AT&T (NYSE:T) CFO John Stephens said last month that 90 percent of AT&T's mobile data traffic is now traveling over "enhanced" backhaul, though he declined to be more specific.

An even bigger payoff looms as T-Mobile rolls out LTE, minus the backhaul concerns that usually plague such deployments. "Because we've already upgraded to fiber backhaul on over 32,000 cell sites, the transition to LTE will be a much faster process, enabling us to rapidly deploy LTE in 2013," Mayo said.

T-Mobile, which is the last of the nation's Tier 1 carriers to begin an LTE rollout, will formally launch LTE in 2013 as part of a $1.4 billion investment T-Mobile parent Deutsche Telekom is making this year and next year; the investments will total $4 billion over time.

In May, T-Mobile selected Ericsson (NASDAQ:ERIC) and Nokia Siemens Networks as primary infrastructure vendors for its forthcoming LTE network. The vendors will install LTE Release 10-capable equipment at 37,000 cell sites across T-Mobile's HSPA+ network footprint as part of the carrier's effort to increase signal quality and improve network performance this year.
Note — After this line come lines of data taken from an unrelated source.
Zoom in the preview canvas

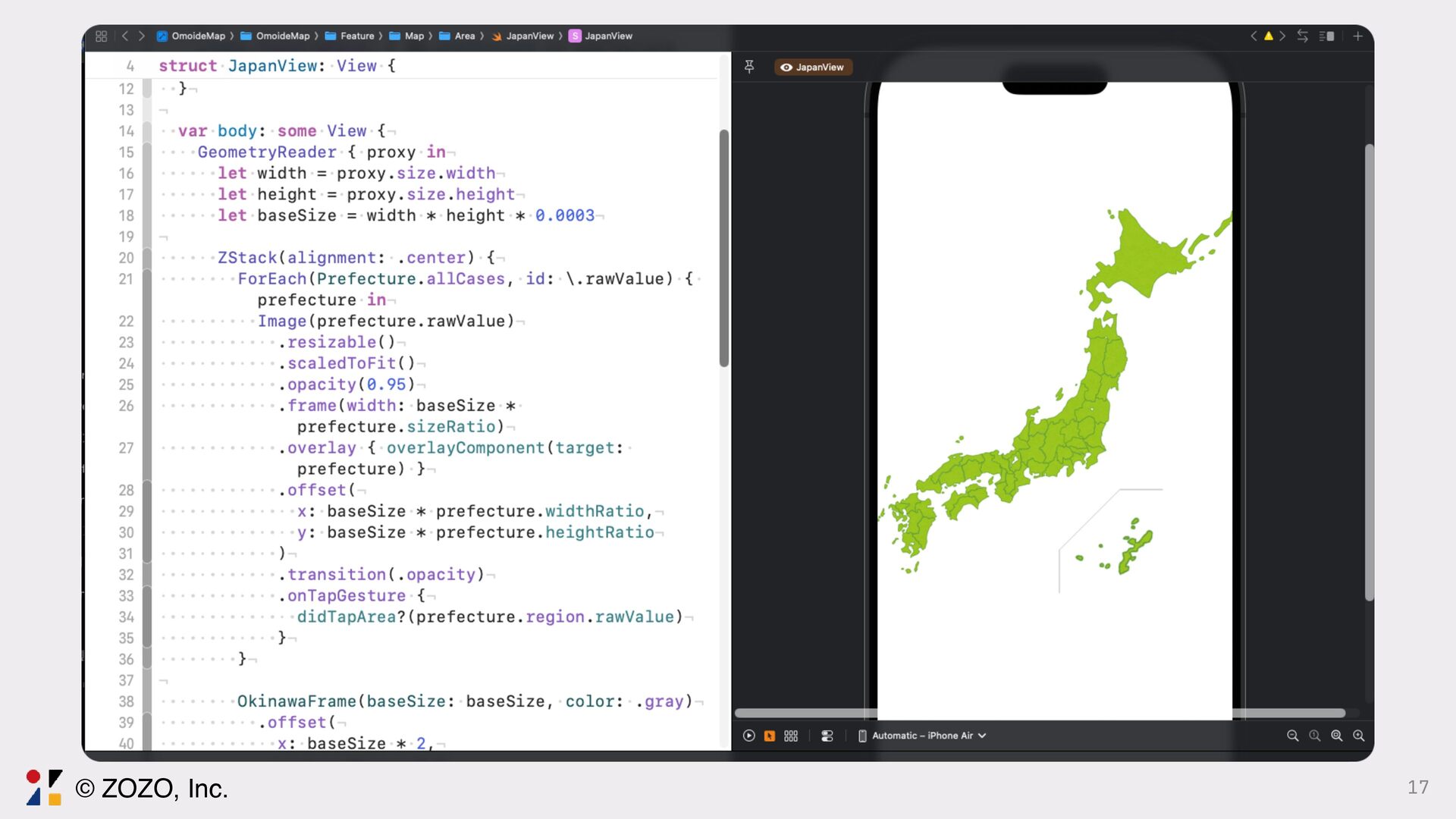click(x=1358, y=736)
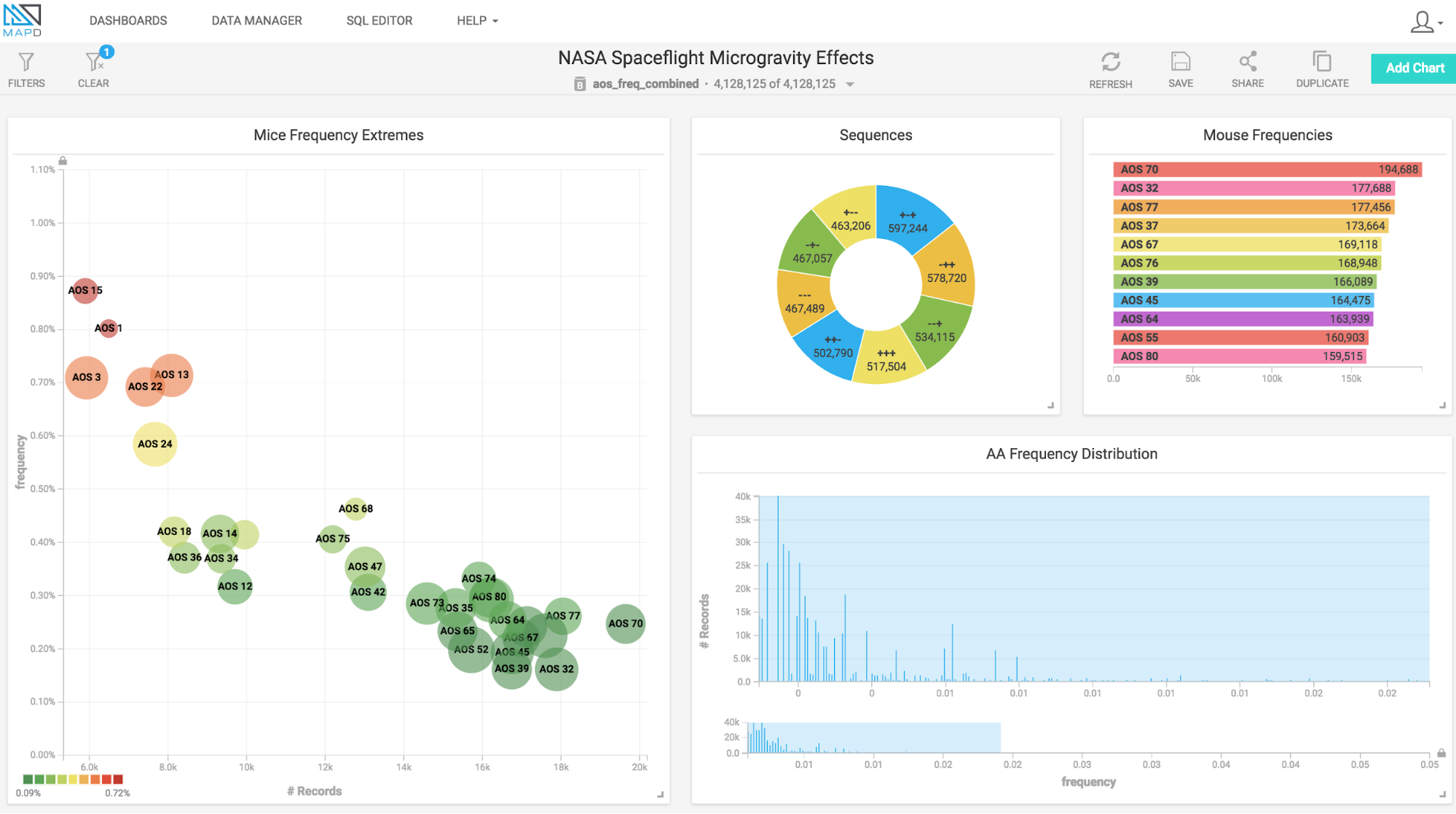1456x814 pixels.
Task: Click the MapD logo icon
Action: tap(23, 20)
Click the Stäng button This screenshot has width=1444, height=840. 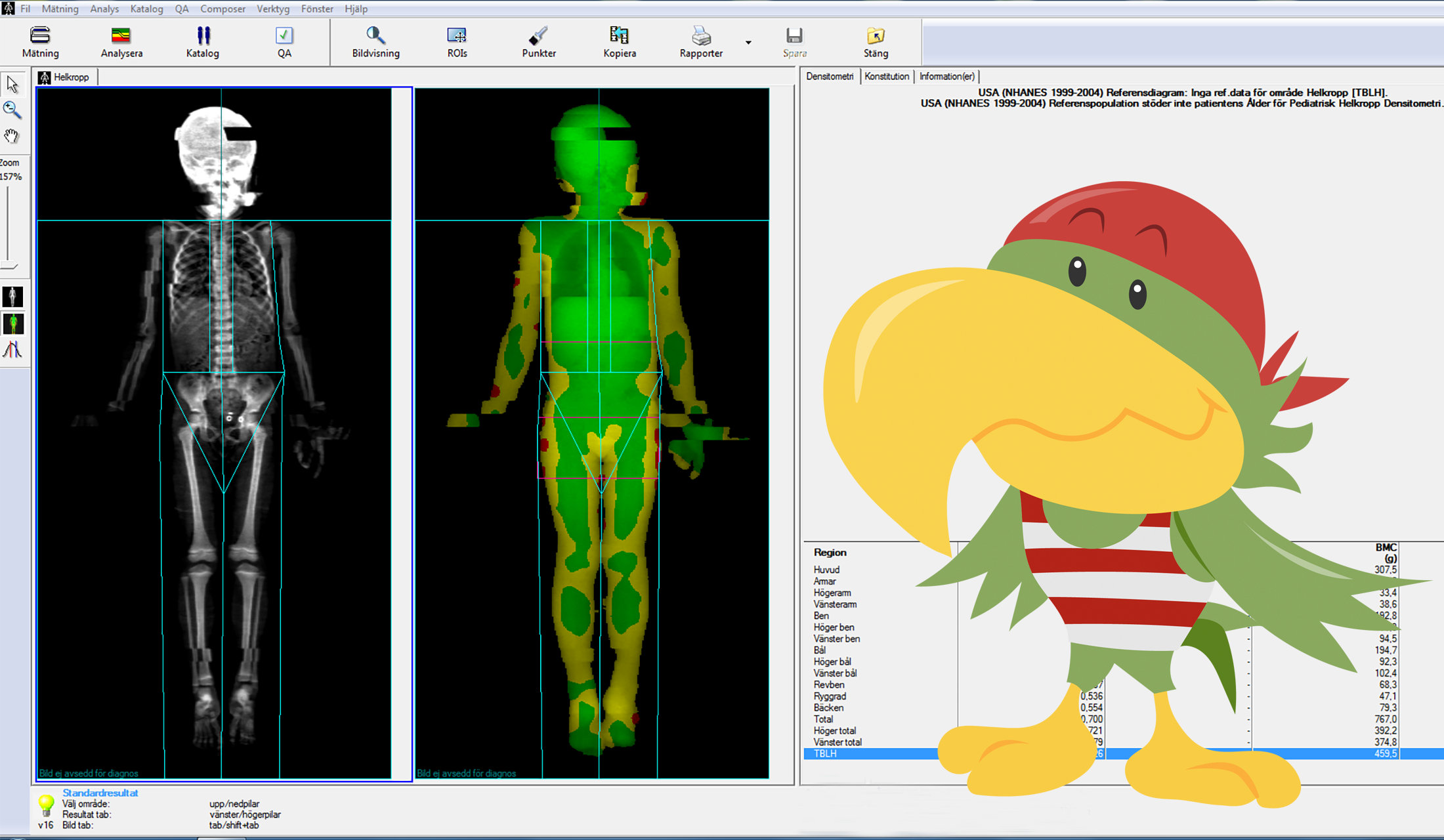pyautogui.click(x=876, y=42)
T-Mobile's choice of fiber for backhaul is not surprising. Although microwave and millimeter-wave backhaul is preferred in much of the world and is gaining popularity among some U.S. wireless operators, fiber is still seen as the preferred mode of backhaul transport in this country.

In a report earlier this year, research firm iGR predicted the demand for U.S. mobile backhaul will grow at a compound annual growth rate of nearly 58 percent between 2011 and 2016. Further, iGR found that growth of fiber backhaul is expected to reach a CAGR of nearly 85 percent during the same period.